How to complete this task:
Reproduce the records below exactly as shown.
───── Information supplied ─────
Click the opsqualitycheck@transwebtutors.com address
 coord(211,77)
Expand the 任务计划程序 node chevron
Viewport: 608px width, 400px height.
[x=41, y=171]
─────
Solution below:
Click the opsqualitycheck@transwebtutors.com address
 coord(211,77)
Expand the 任务计划程序 node chevron
Viewport: 608px width, 400px height.
[x=41, y=171]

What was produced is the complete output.